Updated The UK tax collector has extended its relationship with French IT service provider Capgemini in a £215m contract, which awards the outsourcer work to look after tech provided under the controversial 2004 Aspire contract at least eight years beyond the first proposed end date for the deal.

In a contract award notice published last week, Her Majesty's Revenue & Customs (HMRC) said it was extending the current arrangement, set to end in June 2022, for three to five years to "ensure the secure and continued support of the legacy applications whilst they are either decommissioned or undergo technical modernisation."

"HMRC has awarded a contract to Capgemini to provide business application, support and maintenance services for a set of business-critical legacy HMRC applications. Prior to this Capgemini was the incumbent service provider to HMRC for these services," the notice said.

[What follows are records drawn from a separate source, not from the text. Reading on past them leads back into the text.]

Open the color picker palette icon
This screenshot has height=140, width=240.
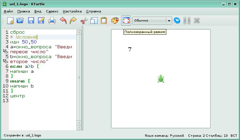pos(114,21)
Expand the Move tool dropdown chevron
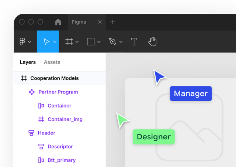This screenshot has width=236, height=167. pyautogui.click(x=55, y=42)
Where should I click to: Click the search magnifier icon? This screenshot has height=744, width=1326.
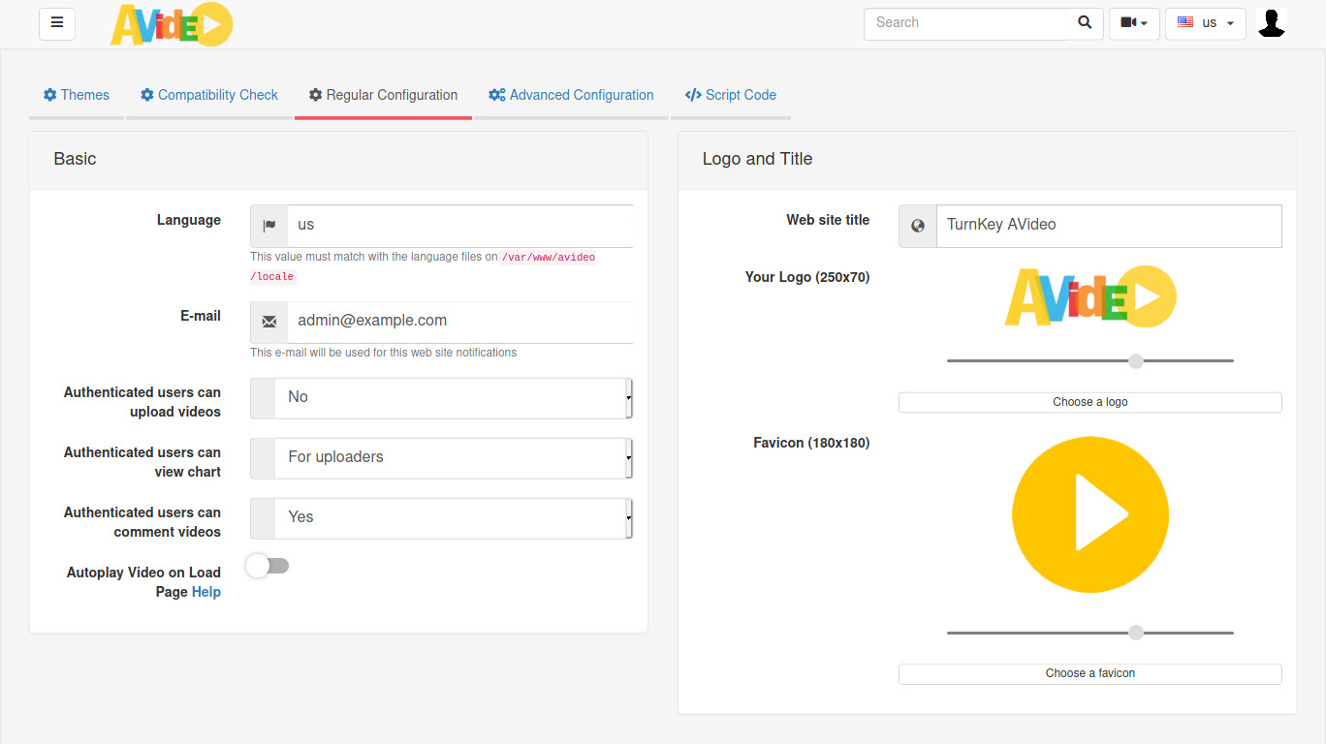1085,23
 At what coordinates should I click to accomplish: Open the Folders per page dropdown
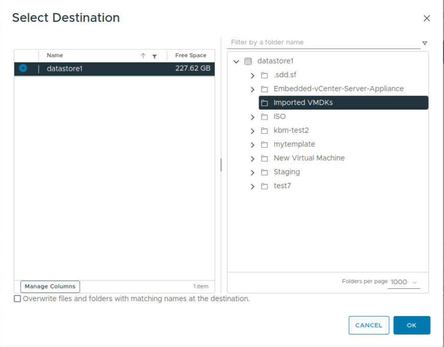pos(404,282)
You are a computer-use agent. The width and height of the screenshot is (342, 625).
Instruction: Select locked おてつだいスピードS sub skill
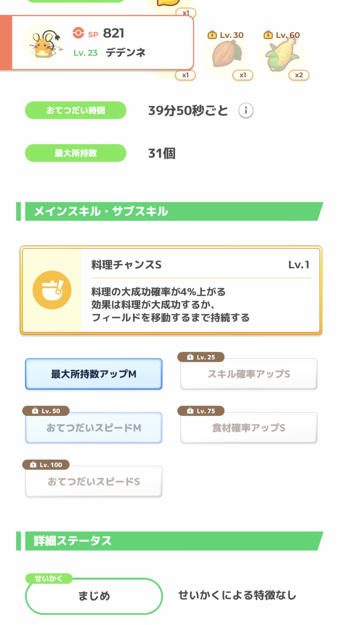[94, 482]
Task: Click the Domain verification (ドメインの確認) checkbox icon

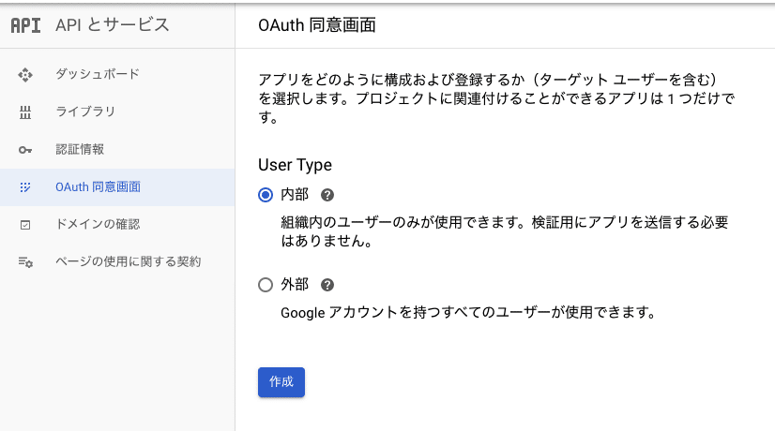Action: click(x=26, y=225)
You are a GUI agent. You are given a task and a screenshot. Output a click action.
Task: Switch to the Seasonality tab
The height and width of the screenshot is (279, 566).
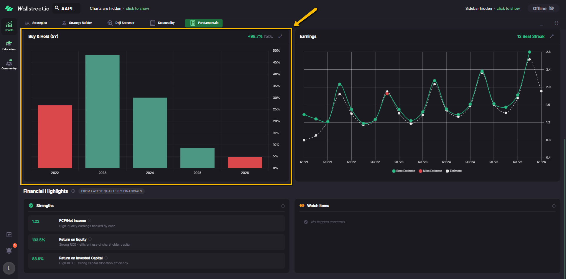click(162, 23)
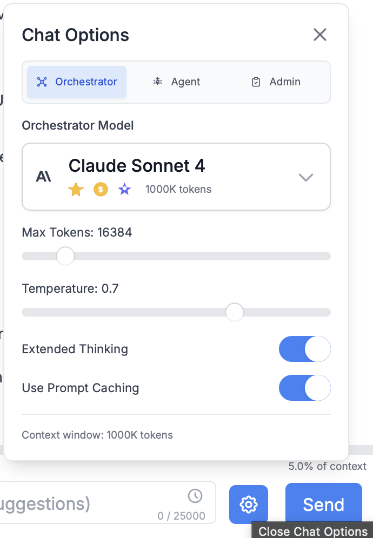Click the Anthropic logo in model selector
The width and height of the screenshot is (373, 538).
click(x=43, y=177)
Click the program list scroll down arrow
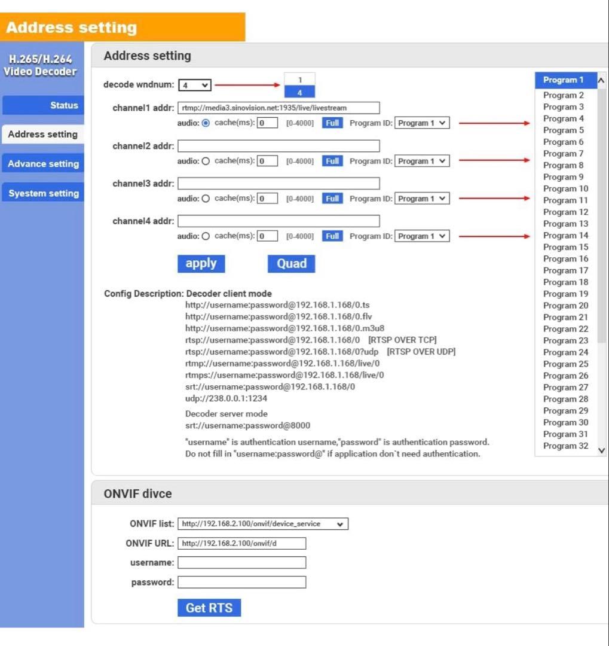Viewport: 609px width, 646px height. (x=601, y=450)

The new contract, seemingly signed without external competition, is set to last three years, with two options to extend for a single year.

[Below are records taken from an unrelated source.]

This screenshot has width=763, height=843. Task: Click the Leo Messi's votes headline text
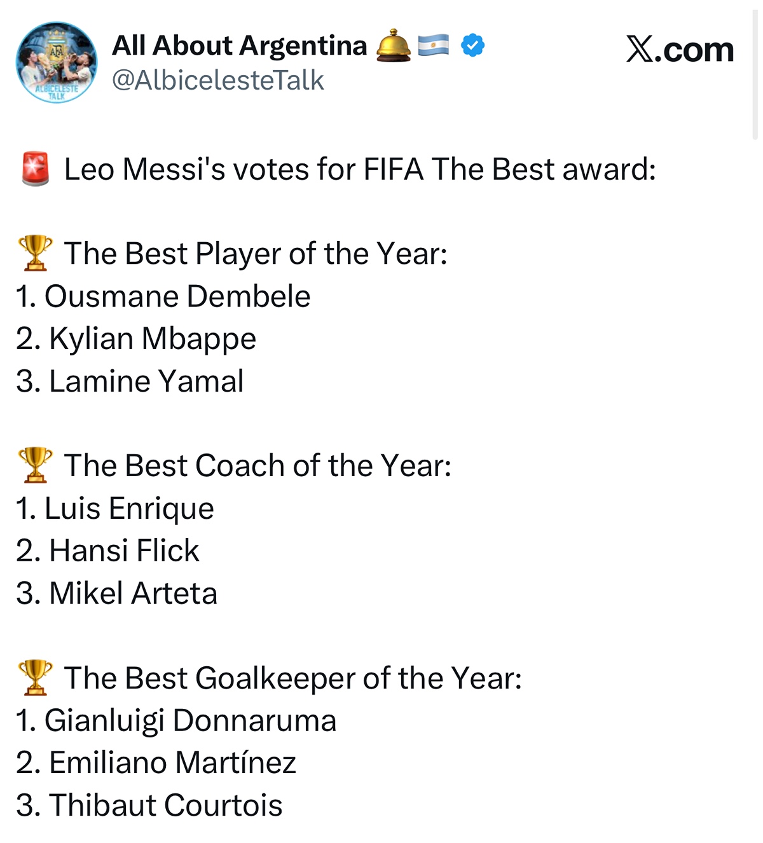[360, 170]
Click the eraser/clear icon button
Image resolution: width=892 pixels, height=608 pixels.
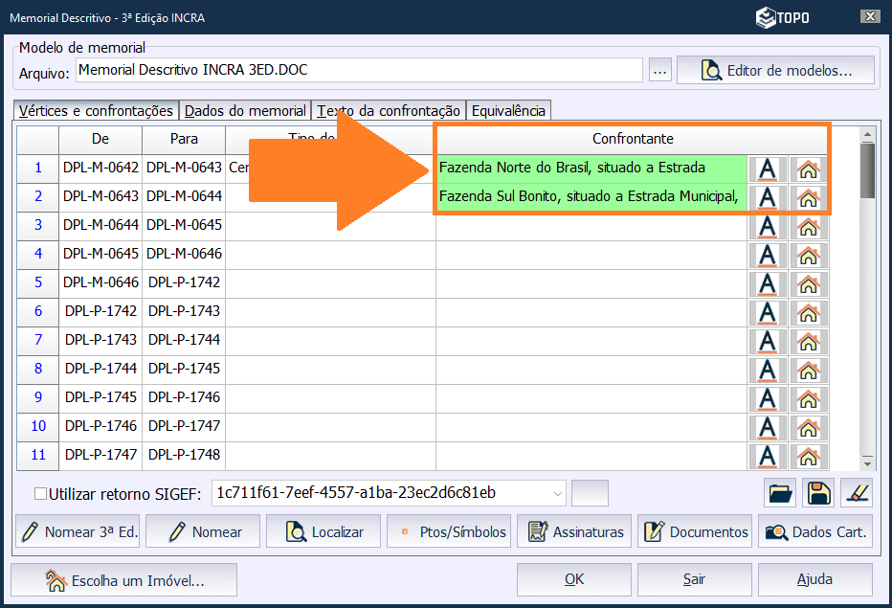click(x=856, y=493)
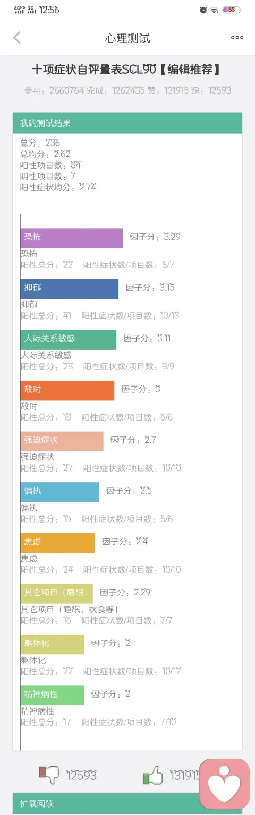
Task: Click the 躯体化 bar
Action: point(53,644)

In 2016, HMRC set out to replace the Aspire IT contract through a procurement that was expected to interest smaller and medium-sized companies, as well as larger providers, in a transition said to be fraught with risk.

It is not the first time work on tech provided under the contract has been extended. In an announcement in 2019, Capgemini said it had won a deal to provide services for applications management services until June 2022.

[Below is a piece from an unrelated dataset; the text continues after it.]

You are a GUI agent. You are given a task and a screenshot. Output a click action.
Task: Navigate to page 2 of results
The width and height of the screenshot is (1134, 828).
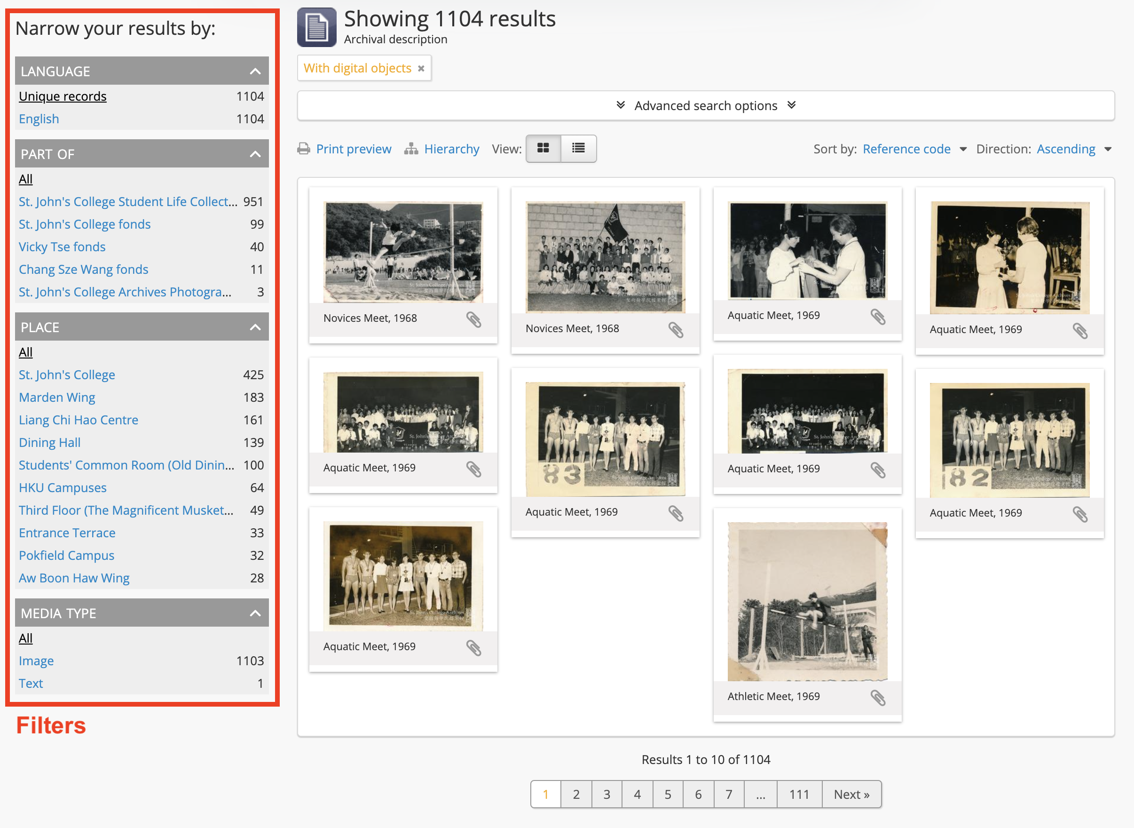[x=575, y=794]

"This extension builds on a successful 15-year partnership between the two organisations, which has been instrumental in the delivery of services that underpin the collection of UK tax revenues," the French firm said.

Between April 2006 and March 2014, Aspire accounted for about 84 percent of HMRC's total spending on technology. The Aspire contract has provided stable but expensive IT systems. The contract has contributed to HMRC's technology becoming out of date.

The French outsourcer has succeeded in securing other work hanging over from the mega-deal. In January, it won a £51m deal to continue supporting HMRC's Enterprise Tax Management Platform (ETMP) Enterprise Operations (EOPS) Run & Associated Change Services as a sole supplier under a single lot, a tender notice said.

A report from UK public spending watchdog the National Audit Office (NAO) said the Aspire contract had been due to end in 2017.

In a 2016 memorandum [PDF] for Parliament's Public Accounts Committee (PAC), the NAO said: "Between April 2006 and March 2014, Aspire accounted for about 84 percent of HMRC's total spending on technology. The Aspire contract has provided stable but expensive IT systems. The contract has contributed to HMRC's technology becoming out of date.

"In January 2015, the [PAC] reported that the Aspire contract had provided stability but HMRC had not managed the costs of the contract well. The Committee was concerned about HMRC's progress in preparing to replace Aspire, which was due to end in June 2017."

The NAO said that in March 2015, HMRC was not planning to extend Aspire but replace it in phases. "HMRC believes a phased approach reduces technical and operational risk and gives it the continuity it needs to carry out its transformation plans, protect tax revenue and maintain customer service standards. The last phase of the replacement is now due to be completed in 2020," the report said.

With aspects of the mega-contract now potentially lasting until 2027, Whitehall IT watchers may be forgiven for thinking the arrangement is not providing value for money or much-needed modernization to underlying IT systems. The planned approach to replace Aspire, dubbed the Technology Sourcing Programme, also seems to be slipping.

The Register has contacted HMRC for comment. ®

Updated to add on March 30, 2022: HMRC has been in touch to say: "This is an award of a contract via the negotiated procedure without prior publication under Regulation 32 of the Public Contracts Regulations 2015.

"We have used a recognised public procurement route and the approach was part of the Cabinet Office approved programme strategy.

"The Aspire contract will end on 30 June 2022. This is not a continuation of the Aspire contract."